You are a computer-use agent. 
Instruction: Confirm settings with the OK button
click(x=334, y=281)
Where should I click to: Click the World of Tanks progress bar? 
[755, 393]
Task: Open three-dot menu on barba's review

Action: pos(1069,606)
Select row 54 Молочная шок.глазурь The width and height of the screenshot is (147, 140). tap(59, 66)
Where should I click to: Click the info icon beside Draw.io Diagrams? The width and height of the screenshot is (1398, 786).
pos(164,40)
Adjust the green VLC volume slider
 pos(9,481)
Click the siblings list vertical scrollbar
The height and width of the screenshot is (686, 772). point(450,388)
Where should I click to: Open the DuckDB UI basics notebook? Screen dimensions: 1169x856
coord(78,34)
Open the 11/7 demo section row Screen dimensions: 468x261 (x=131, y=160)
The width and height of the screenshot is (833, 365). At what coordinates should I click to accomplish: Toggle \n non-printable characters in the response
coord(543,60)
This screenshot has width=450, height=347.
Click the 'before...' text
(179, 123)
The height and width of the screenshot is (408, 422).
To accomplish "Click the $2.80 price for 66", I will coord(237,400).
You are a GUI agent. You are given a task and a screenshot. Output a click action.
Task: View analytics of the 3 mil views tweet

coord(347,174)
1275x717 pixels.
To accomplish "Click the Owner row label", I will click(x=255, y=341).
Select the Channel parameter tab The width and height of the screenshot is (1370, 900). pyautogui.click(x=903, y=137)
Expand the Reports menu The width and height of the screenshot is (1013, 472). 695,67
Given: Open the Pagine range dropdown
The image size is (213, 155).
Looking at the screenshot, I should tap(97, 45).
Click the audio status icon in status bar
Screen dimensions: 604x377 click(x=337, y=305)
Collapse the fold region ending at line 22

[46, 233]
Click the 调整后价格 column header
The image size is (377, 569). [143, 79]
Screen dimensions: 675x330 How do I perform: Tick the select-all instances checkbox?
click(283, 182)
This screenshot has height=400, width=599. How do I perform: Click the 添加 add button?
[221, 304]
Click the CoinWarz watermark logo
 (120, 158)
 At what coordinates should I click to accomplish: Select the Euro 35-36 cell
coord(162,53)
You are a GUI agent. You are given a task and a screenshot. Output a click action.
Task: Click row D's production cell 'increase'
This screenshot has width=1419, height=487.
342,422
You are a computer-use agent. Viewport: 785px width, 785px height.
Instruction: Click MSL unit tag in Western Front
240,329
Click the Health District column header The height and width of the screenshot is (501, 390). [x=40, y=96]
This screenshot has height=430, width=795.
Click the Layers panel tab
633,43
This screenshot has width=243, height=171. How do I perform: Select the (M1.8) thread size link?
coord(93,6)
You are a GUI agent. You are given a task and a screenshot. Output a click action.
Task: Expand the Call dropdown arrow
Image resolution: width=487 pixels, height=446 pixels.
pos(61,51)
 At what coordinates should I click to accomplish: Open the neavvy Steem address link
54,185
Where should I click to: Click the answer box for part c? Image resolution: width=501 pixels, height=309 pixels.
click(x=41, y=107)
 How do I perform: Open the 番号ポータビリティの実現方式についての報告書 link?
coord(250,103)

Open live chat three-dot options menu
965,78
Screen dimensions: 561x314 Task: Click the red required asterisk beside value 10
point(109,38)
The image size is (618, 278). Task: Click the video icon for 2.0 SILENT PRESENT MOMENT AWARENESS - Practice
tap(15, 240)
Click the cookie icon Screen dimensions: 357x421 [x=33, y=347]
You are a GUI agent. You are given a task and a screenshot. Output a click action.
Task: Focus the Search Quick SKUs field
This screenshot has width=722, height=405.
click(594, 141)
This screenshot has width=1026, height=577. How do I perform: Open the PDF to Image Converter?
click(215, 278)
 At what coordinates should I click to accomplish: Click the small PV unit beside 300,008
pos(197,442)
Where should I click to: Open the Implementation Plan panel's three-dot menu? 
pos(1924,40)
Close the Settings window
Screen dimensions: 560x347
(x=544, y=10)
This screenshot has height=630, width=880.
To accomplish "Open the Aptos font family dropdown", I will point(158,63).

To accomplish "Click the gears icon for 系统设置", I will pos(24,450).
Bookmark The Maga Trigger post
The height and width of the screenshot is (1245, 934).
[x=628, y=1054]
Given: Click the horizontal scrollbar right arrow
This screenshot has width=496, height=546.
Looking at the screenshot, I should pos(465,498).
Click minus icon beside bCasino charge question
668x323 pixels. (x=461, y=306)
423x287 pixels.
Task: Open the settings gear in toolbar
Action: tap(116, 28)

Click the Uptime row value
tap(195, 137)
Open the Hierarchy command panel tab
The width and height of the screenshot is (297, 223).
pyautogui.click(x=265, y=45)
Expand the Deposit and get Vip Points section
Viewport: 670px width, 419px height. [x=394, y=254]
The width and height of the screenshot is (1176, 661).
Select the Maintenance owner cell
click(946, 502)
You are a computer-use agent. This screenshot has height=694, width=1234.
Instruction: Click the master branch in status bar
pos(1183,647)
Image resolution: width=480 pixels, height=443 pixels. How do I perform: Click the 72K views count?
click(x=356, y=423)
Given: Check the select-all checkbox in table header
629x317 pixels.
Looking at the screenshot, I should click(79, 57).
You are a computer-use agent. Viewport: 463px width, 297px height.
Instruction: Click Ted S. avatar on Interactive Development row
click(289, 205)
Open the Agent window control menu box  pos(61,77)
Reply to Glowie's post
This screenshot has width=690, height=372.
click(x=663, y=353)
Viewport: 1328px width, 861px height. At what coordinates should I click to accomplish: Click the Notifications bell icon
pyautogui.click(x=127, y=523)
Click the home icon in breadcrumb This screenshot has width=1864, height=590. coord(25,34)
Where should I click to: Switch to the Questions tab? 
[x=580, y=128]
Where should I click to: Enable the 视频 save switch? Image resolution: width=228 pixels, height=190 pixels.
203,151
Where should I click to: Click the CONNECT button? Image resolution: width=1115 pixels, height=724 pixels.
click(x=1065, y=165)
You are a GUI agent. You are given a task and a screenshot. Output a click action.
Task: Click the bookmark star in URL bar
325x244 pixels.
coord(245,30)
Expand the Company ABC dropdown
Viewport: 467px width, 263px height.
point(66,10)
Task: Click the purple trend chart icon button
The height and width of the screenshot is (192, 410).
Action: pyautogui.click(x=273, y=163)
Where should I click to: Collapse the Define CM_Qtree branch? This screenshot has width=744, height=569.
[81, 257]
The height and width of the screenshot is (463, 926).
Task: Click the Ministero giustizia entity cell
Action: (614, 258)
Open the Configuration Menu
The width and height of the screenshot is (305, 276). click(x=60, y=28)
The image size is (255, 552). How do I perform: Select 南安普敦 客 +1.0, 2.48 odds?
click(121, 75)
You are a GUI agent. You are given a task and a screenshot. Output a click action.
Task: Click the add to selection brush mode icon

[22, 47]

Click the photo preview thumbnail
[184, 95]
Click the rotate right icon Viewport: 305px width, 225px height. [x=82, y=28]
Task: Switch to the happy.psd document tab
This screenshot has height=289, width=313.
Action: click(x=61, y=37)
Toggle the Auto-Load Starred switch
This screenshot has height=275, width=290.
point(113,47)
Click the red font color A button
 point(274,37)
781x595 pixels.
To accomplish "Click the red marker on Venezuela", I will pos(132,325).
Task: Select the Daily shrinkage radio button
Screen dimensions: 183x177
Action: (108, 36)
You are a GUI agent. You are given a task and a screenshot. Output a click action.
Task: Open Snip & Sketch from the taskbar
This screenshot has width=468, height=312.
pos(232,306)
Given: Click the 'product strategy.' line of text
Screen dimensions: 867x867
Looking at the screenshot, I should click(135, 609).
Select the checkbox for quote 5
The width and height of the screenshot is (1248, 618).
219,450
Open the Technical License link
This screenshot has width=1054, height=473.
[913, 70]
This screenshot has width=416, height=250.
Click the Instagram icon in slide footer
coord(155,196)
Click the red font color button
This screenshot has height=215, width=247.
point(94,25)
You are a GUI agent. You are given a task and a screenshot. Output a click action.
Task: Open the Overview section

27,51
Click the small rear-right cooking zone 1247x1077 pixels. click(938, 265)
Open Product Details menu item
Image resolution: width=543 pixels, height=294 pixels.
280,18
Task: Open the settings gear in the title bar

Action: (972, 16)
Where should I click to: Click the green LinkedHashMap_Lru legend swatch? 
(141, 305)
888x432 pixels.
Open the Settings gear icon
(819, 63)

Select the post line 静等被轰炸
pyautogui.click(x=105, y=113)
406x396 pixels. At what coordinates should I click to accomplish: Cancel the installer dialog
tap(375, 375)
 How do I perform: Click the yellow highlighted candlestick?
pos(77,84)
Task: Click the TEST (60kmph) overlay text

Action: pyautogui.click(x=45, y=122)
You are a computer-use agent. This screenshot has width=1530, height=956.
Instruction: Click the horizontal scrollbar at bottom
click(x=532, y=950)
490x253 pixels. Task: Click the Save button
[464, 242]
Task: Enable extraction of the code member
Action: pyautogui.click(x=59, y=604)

################

**WHAT YOU WILL DO:** Going down from the first line of the entries above, restate each line word for word until the line holding "1275x717 pixels." is done.

**RESPONSE FOR THIS EXERCISE:**
You are a computer-use agent. 
Instruction: Confirm settings with the OK button
click(x=334, y=281)
Where should I click to: Click the World of Tanks progress bar? 
[755, 393]
Task: Open three-dot menu on barba's review

Action: pos(1069,606)
Select row 54 Молочная шок.глазурь The width and height of the screenshot is (147, 140). tap(59, 66)
Where should I click to: Click the info icon beside Draw.io Diagrams? The width and height of the screenshot is (1398, 786).
pos(164,40)
Adjust the green VLC volume slider
 pos(9,481)
Click the siblings list vertical scrollbar
The height and width of the screenshot is (686, 772). point(450,388)
Where should I click to: Open the DuckDB UI basics notebook? Screen dimensions: 1169x856
coord(78,34)
Open the 11/7 demo section row Screen dimensions: 468x261 (x=131, y=160)
The width and height of the screenshot is (833, 365). At what coordinates should I click to accomplish: Toggle \n non-printable characters in the response
coord(543,60)
This screenshot has width=450, height=347.
Click the 'before...' text
(179, 123)
The height and width of the screenshot is (408, 422).
To accomplish "Click the $2.80 price for 66", I will coord(237,400).
You are a GUI agent. You are given a task and a screenshot. Output a click action.
Task: View analytics of the 3 mil views tweet

coord(347,174)
1275x717 pixels.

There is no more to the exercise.